First there was the subtlety of the serpent’s deception and the naïveté that believed it. The misunderstanding was that knowledge could be achieved horizontally within the world (eating the fruit of the tree) without reference to any higher world. Man then came to know good and evil, i.e., a mixture: he was no longer fully good, yet he was still not fully evil.

The consequence was that the awareness of God and the spiritual world because obscured. The “garments of animal skins” refers to a densification of human existence. The center of gravity of the soul life descended in the direction from the spirit to corporeality.  This new center was in the lowest three chakras, i.e., the animal life of man’s soul. These centers represent:

  • Fear, anxiety, worry, and shame
  • Sexuality, sensuality, and an attachment to the glamour of the world
  • Hunger, the desire to take

This can be verified by meditation on the Creation and Fall. As we learned in the Letter on the Magician, Adam and Eve are archetypes, which “manifest themselves endlessly in history and in each individual biography”. Thus it becomes a matter of remembering what had been forgotten.


So now we can understand the purpose of death. The only way back to the awareness of higher worlds is total separation of the soul from the body, so it can reunite with the spirit. Obviously, this is what we call “death”. It is a harsh measure, yet the only effective option.

At death, the soul carries with it all its experiences of life, its acts and omissions, its sins and merits. It will become aware once again of the spiritual world and will know Christ as judge. It will then understand its life in its wholeness. Of course, an effort at that self-understanding should be made part of our spiritual task, in preparation for death.

If the soul’s mystical union with God is forgetting of the phenomenal world and recollection of God, death is simultaneously the call from above and forgetting what is below. As such, death is more like a dormition, a leaving behind of earthly life in anticipation of a return. The soul becomes the new body of the spirit, sort of an “astral” body. Yet the soul is also the form of the corporeal body, so at some point it will be the form of another corporeal body, a resurrection body.

The Redemption, then, aims at the elimination of death as the path of return to the state prior to the Fall.

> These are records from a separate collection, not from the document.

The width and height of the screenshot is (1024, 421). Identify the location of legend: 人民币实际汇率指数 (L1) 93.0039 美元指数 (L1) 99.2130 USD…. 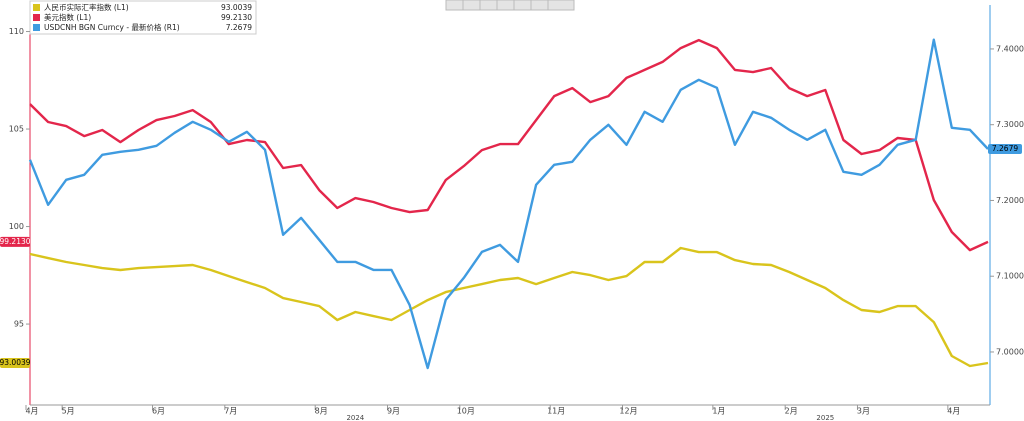
(143, 18).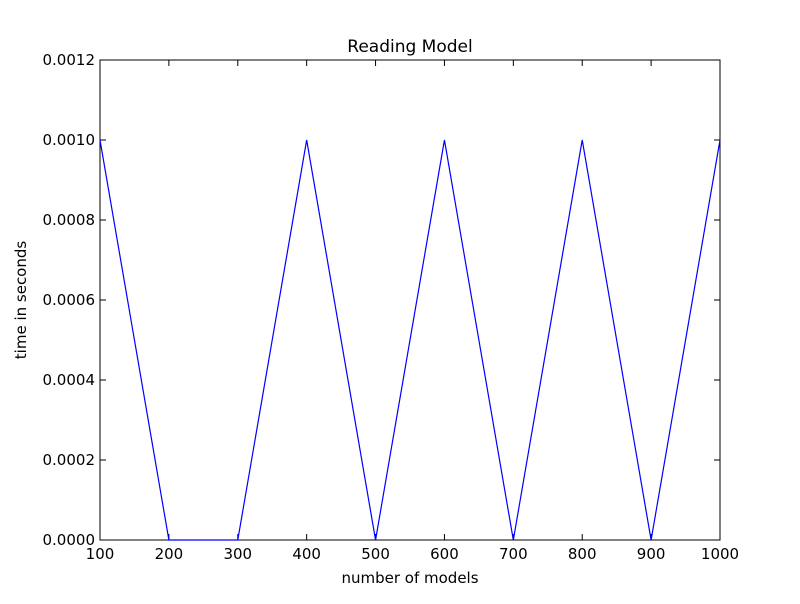  I want to click on y-tick-label: 0.0012, so click(70, 60).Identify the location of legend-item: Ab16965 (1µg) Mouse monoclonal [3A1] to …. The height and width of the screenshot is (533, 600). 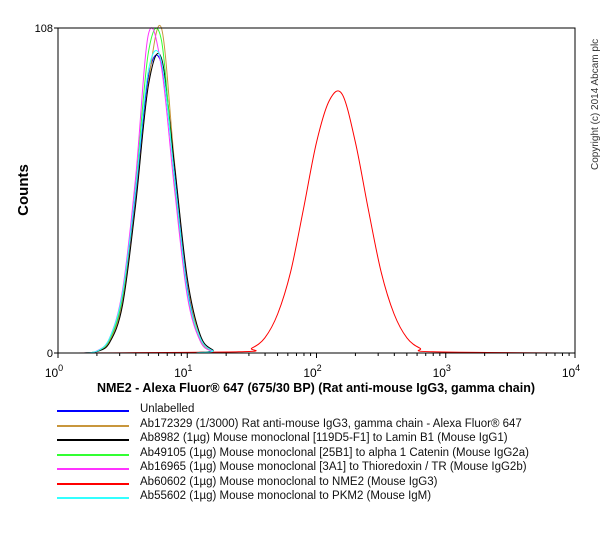
(327, 468).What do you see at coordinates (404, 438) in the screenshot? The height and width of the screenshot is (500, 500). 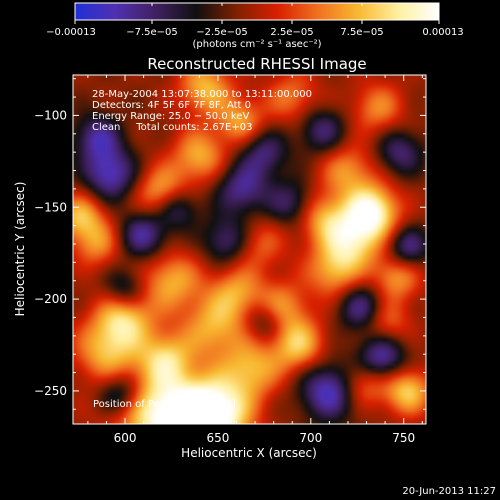 I see `x-tick-label: 750` at bounding box center [404, 438].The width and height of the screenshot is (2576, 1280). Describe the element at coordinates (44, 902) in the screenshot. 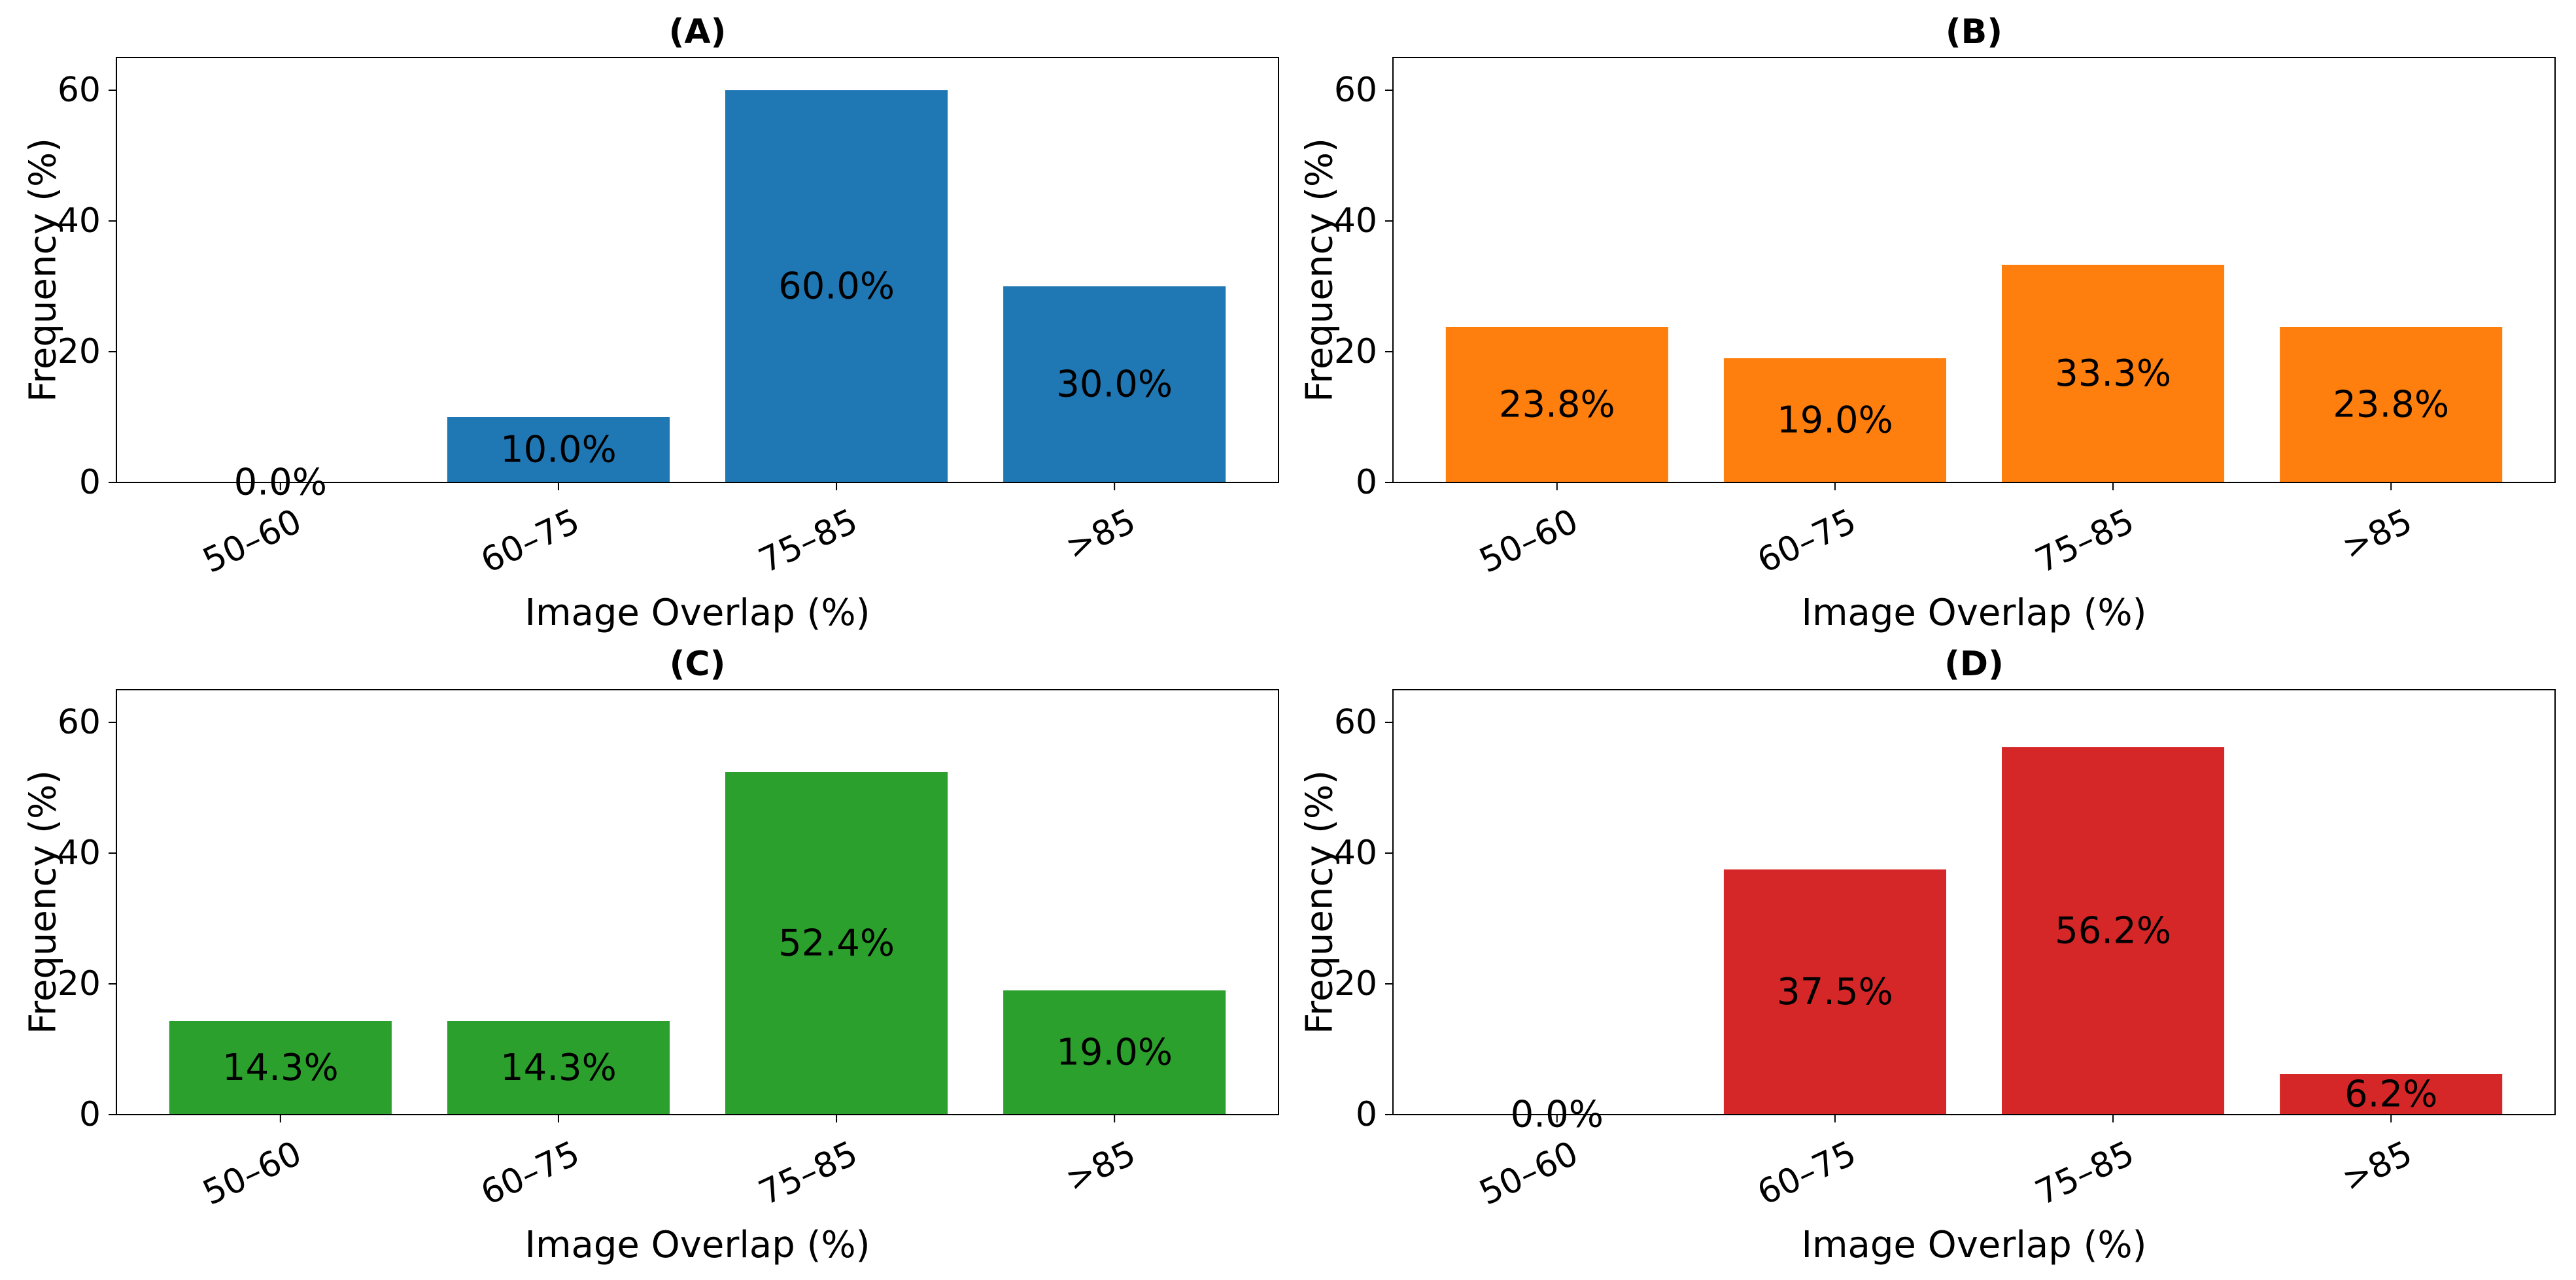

As a reminder, these are the seven phases of the Passion. The meditations will being with the “washing of the feet”.

  1. Washing of the feet
  2. The scourging
  3. Crown of thorns
  4. The way of the cross
  5. The crucifixion
  6. The entombment
  7. The resurrection

Washing of the Feet

for some the superman has more attraction than the Son of Man, and because he promises them a career of increasing power, whilst the Son of Man offers only a career of “foot washing” ~ From Letter VII, The Chariot

Several years ago, at a Maundy Thursday mass, I was selected as one of the men whose feet would be washed by the priest. In my meditations, the memory of that event came back to me. I recall that I felt quite awkward and embarrassed. I was slow getting my sock and shoe off, forcing the priest to wait. The experience was unpleasant.

Like Adam and Eve, who felt ashamed in the presence of God and had to cover themselves, I likewise felt ashamed in baring my foot. Yet, if one’s whole being – spirit, soul, and body – is to be redeemed, then Christ has to descend all the way down to the feet. It is one thing to illumine the intellect or the heart, another one to bring it down to the feet, i.e., all of terrestrial life. In an early work, Valentin Tomberg explains:

The general effect of meditation consists in the fact that what is spiritual in a human being descends … into the human personality… Just as Christ bowed down before his disciples and washed their feet, so in every meditation the angel bows down and washes the feet of the meditator.

Once again, we “see” the angels ascending and descending.